Once the app comes into operation, according to Ali, service seekers will no longer need to visit the concerned offices with photocopies of their citizenship certificates and other personal documents to get the work done.
“We plan to launch this app in around two months,” he said.
Experts in information technology say although delivering services digitally is a good move, the government needs to ensure that the digitally provided information by the applicant is not used for purposes other than providing the service sought by the applicant.
“Nowadays, a mobile app can also be tracked to identify personal behaviour of an individual. We still don’t have a law on data privacy. While promoting digitalisation of government services, we need to introduce laws on digital privacy first,” said Bijaya Limbu, co-founder of Bhairav Technology, a company which works on cybersecurity.
According to Limbu, the mobile app should also be audited through third party software and a robust firewall should be built to ensure that the applicant’s private data is secure from hacking attempts and misdirection.
However, Ali said the new system would not violate the privacy of any person. “There won’t be personal data in the app anyway, hence even in the event of hacking, no damage will be done,” said Ali. “The mobile number, its International Mobile Equipment Identity, or IMEI number and personal details will be on the server—not on the app.”

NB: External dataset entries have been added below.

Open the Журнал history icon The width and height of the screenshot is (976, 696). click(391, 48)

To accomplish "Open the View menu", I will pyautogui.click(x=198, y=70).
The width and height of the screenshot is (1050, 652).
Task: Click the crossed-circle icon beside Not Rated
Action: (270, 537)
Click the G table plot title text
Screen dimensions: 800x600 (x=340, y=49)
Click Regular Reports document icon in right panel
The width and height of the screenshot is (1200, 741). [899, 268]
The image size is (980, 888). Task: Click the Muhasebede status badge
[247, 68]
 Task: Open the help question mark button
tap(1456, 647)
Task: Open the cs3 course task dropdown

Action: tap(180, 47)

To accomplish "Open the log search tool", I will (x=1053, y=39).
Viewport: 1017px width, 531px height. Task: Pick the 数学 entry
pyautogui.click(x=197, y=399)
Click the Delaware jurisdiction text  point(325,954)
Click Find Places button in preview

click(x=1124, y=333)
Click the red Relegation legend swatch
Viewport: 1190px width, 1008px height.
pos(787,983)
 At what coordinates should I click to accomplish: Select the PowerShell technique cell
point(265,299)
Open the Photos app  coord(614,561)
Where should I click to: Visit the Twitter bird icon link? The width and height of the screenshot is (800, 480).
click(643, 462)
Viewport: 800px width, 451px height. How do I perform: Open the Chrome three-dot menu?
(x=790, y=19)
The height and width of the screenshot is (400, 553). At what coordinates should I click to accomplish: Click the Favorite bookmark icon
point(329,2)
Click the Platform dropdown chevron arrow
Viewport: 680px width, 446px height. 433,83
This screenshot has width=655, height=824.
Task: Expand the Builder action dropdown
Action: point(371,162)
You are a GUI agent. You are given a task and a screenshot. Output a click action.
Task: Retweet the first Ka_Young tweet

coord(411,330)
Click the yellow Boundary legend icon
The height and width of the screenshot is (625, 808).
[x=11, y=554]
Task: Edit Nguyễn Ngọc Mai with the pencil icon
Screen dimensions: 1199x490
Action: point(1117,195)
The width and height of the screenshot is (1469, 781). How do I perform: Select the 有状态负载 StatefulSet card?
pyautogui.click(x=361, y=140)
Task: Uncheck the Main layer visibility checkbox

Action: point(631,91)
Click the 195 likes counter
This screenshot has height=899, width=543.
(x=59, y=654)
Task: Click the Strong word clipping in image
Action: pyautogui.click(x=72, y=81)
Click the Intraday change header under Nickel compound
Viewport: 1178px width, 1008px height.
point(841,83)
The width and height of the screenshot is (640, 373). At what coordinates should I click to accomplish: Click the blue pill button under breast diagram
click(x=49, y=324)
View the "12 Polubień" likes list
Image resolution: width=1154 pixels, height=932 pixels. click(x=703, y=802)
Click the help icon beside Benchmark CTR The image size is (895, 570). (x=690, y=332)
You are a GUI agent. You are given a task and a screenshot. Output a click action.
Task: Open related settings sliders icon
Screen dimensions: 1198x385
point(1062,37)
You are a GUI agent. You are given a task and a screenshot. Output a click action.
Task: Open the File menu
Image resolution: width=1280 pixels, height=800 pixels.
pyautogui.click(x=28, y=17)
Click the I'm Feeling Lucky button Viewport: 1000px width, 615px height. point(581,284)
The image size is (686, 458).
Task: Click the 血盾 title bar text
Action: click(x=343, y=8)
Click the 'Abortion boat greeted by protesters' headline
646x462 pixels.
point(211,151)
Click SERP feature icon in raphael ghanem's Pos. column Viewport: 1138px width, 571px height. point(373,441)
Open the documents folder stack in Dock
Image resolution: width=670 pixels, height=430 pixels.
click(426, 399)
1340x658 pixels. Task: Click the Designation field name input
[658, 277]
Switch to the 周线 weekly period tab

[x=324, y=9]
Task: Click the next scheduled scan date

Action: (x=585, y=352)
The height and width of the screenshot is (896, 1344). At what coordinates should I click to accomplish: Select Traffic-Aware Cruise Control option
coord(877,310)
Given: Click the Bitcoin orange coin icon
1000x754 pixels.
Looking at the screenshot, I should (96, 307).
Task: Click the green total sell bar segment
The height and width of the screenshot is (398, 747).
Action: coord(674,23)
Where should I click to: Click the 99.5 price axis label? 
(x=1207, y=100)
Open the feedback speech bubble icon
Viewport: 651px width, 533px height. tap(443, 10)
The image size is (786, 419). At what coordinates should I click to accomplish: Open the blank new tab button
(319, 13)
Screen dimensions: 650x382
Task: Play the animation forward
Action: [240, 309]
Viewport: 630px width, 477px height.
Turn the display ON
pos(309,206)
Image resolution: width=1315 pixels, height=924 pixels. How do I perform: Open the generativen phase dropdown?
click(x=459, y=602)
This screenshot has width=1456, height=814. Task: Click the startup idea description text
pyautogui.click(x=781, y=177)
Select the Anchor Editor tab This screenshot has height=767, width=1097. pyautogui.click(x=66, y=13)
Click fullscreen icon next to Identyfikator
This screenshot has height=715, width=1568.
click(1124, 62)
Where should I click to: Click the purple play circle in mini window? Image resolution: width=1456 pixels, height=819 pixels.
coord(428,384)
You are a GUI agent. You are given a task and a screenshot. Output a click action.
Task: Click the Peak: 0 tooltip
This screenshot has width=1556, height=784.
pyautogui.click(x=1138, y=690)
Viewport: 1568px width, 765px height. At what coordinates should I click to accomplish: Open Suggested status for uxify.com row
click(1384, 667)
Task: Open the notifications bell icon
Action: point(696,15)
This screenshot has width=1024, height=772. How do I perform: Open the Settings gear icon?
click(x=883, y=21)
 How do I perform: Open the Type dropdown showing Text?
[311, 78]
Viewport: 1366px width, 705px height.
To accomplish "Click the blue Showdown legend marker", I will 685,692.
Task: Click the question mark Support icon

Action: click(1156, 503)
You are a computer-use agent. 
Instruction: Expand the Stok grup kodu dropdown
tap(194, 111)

Security experts say that could be an issue as the servers are vulnerable too. If not adequately protected, data stored on servers can be hacked, which has happened on numerous occasions throughout the world.
“It does not matter whether you have personal information on the app or not, because that can be a gateway for hackers to reach the main server,” said Limbu. “They can also target the server directly. So, sufficient security measures should be taken in both main server and apps.”
To aid the government initiative, Nepal Telecommunications Authority is also preparing to put a cap on the number of SIM cards a person can register in their name.
Currently, people can obtain as many SIM cards as they want.
“We plan to limit the number of SIM cards which can be registered in an individual’s name to two per telecom company,” said Purusottam Khanal, chairperson of the Nepal Telecom Authority.
Officials say by capping the number of SIM cards one person can use and requiring people to only use SIM cards registered in their own names could help reduce crimes as well.
“Even now, using SIM cards registered in other people’s names is illegal. But SIM cards are being distributed haphazardly which has made security vulnerable,” said Khanal. “So our effort is not only to support the government to provide services digitally, but also to control crimes.”
The Nepal Telecommunication Authority, the regulator of the telecom sector, does not have exact data on how many SIM cards are in use and how many are registered in other peoples’ names. But according to Khanal, an estimated 50-60 per cent SIM cards are registered in the names of original users.
Experts point out that with such imprecise SIM card registration data, the application of the ‘Citizen App’ would be problematic. “Until you register all the SIM cards in the name of original users, questions may arise about the authenticity of the data and create problems in operation of the system to deliver government services,” said Limbu.